As described in the embodiments, the control unit 140 performs a process associated with configuration for allowing the user equipment 20 to perform D2D communication. The functional unit of the control unit 140 associated with signal transmission may be included in the transmission unit 110, and the functional unit of the control unit 140 associated with signal reception may be included in the reception unit 120.

User Equipment 20

FIG. 12 is a diagram illustrating an exemplary functional configuration of the user equipment 20. As illustrated in FIG. 12, the user equipment 20 has a transmission unit 210, a reception unit 220, a configuration unit 230 and a control unit 240. The functional configuration illustrated in FIG. 12 is merely an example. Any functional division or any name may be used as long as the operations according to the embodiment of the present invention can be performed.

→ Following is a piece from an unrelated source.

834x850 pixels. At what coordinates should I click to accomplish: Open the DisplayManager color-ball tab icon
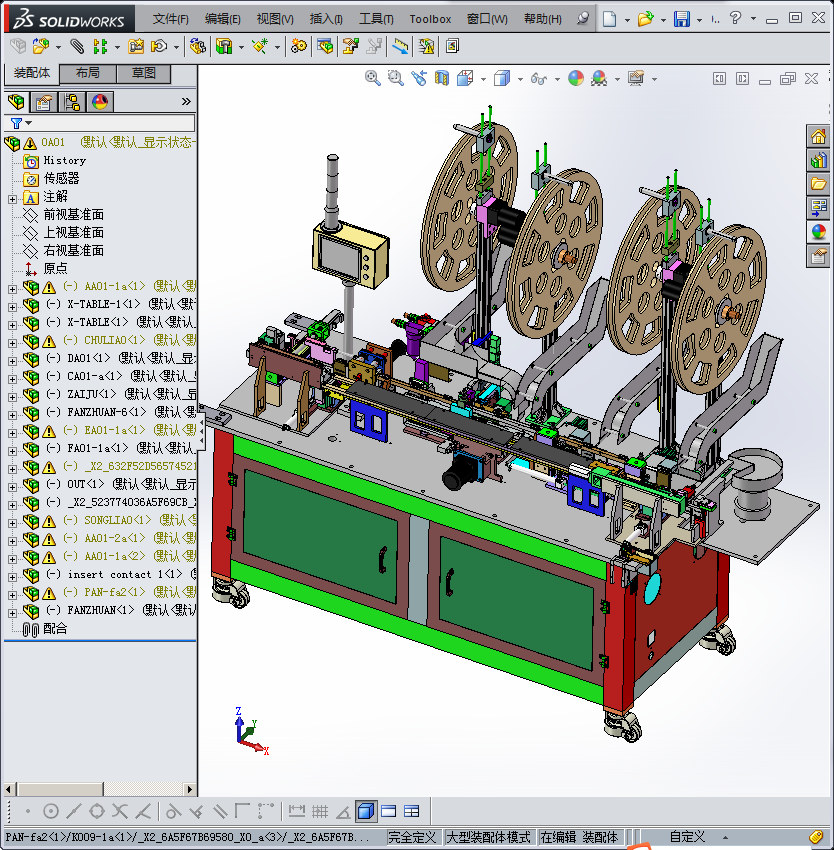tap(99, 102)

The transmission unit 210 creates a transmission signal from transmission data and sends the transmission signal wirelessly. The reception unit 220 receives a variety of signals wirelessly, and obtains from the received physical layer signal, for example, a higher layer signal. Furthermore, the reception unit 220 has a function of receiving NR-PSS, NR-SSS, NR-PBCH, DL/UL/SL control signals transmitted from the base station apparatus 10. Furthermore, the transmission unit 210 sends, as a D2D communication, to other user equipment 20 a physical sidelink control channel (PSCCH), physical sidelink shared channel (PSSCH), physical sidelink discovery channel (PSDCH), physical sidelink broadcast channel (PSBCH) or the like and the reception unit 120 receives PSCCH, PSSCH, PSDCH, or PSBCH from other user equipment 20.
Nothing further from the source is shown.